Records drawn from a dataset:
********
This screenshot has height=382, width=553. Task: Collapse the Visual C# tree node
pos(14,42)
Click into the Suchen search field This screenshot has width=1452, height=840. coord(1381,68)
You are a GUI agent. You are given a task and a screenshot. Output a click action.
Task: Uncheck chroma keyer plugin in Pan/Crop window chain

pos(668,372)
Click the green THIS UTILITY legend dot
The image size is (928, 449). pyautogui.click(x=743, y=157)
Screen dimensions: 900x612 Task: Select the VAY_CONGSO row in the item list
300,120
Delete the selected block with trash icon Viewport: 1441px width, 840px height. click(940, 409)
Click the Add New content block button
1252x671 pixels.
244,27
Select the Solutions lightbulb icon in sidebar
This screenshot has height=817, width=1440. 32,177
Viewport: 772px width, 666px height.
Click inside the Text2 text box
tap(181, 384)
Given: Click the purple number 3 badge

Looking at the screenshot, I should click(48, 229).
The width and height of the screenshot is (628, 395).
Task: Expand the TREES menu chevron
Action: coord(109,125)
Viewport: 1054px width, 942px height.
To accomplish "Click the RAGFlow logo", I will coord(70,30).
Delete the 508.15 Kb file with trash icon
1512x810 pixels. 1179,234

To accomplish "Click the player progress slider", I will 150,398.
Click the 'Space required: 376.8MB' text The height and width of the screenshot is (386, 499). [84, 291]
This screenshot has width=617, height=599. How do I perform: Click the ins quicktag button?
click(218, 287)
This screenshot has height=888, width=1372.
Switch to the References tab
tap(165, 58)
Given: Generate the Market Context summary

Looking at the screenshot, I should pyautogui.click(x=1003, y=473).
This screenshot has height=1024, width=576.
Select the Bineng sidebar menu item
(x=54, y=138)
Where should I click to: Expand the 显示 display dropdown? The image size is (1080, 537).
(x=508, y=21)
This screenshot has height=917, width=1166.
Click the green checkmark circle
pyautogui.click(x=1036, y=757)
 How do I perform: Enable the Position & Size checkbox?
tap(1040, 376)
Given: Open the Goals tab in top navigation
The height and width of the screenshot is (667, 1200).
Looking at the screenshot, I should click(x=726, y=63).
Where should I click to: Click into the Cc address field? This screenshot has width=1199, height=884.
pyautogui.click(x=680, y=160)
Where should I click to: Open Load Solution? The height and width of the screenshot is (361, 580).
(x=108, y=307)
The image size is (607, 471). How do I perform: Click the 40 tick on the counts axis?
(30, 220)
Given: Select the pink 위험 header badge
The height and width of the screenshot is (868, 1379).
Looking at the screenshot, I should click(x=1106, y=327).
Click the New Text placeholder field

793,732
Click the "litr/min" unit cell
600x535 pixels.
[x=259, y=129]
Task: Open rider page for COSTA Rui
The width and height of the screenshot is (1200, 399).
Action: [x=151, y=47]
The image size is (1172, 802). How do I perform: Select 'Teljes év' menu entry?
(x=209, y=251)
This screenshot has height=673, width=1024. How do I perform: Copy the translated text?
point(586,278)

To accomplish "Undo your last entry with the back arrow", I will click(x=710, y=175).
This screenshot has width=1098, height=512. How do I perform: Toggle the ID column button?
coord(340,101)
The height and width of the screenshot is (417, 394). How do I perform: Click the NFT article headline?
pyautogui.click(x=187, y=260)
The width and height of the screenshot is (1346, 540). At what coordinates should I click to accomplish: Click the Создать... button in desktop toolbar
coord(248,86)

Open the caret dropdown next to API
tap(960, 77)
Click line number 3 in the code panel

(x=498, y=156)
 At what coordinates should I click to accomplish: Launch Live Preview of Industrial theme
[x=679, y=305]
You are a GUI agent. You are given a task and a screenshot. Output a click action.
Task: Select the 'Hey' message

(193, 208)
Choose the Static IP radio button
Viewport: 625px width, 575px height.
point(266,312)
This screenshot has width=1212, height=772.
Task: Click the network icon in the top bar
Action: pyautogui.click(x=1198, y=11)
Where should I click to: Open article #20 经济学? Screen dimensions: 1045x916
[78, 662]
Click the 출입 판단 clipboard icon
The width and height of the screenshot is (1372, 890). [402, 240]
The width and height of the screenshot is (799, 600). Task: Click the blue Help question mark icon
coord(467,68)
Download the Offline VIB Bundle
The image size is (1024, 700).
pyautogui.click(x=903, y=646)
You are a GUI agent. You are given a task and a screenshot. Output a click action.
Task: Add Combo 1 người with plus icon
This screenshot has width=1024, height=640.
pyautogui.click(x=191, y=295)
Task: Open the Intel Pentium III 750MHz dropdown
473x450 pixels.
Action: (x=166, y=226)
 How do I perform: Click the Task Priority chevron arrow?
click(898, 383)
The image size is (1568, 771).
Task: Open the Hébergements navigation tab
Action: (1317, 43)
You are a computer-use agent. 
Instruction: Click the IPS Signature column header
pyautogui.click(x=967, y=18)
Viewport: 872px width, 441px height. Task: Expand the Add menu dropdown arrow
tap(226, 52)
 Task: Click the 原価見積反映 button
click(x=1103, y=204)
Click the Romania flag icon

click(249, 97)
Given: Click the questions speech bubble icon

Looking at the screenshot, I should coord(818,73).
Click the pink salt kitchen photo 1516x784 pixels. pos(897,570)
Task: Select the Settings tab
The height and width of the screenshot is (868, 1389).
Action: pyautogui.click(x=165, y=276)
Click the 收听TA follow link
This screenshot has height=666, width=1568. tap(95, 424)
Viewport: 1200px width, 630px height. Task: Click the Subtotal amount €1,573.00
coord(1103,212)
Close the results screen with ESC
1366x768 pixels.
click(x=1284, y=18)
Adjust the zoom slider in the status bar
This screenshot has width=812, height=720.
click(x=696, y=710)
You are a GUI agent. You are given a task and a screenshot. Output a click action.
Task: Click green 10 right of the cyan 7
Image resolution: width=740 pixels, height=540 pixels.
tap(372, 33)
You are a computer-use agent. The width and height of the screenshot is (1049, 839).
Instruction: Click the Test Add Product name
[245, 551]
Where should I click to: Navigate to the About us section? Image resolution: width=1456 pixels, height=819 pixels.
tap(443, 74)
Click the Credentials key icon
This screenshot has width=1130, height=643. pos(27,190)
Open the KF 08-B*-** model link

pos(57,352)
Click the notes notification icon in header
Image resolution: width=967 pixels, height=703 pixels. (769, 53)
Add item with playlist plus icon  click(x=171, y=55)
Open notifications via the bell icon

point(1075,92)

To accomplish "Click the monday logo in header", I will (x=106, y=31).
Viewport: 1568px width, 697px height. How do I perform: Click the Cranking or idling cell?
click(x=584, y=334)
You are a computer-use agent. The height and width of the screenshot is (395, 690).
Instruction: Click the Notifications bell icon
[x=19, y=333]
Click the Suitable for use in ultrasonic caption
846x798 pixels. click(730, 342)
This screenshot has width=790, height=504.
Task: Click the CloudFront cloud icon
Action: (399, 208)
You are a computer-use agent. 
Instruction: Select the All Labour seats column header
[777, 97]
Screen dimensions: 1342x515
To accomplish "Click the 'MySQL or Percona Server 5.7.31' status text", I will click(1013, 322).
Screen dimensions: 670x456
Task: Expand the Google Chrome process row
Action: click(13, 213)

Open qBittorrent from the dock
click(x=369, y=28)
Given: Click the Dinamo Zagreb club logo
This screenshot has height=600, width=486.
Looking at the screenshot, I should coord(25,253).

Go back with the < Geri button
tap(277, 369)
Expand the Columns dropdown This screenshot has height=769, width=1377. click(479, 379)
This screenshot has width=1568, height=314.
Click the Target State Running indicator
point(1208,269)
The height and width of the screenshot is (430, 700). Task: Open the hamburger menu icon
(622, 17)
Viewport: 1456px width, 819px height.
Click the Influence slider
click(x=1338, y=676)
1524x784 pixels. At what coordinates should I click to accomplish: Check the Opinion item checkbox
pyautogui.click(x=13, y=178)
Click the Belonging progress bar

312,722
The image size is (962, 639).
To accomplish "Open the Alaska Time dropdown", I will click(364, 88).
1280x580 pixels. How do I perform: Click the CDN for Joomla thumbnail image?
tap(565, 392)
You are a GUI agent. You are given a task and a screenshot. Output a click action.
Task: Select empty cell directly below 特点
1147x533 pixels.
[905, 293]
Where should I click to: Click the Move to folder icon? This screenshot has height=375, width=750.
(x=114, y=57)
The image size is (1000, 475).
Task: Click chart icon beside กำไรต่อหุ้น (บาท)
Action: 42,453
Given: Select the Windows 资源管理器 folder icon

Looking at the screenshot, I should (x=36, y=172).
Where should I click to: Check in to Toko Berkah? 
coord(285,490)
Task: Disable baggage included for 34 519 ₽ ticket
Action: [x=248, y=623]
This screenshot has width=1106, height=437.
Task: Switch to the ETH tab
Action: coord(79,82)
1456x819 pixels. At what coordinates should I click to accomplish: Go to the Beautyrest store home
********
If a line in the data contains the string "block", count it, then give the total and nothing else.

EXPECTED ANSWER
2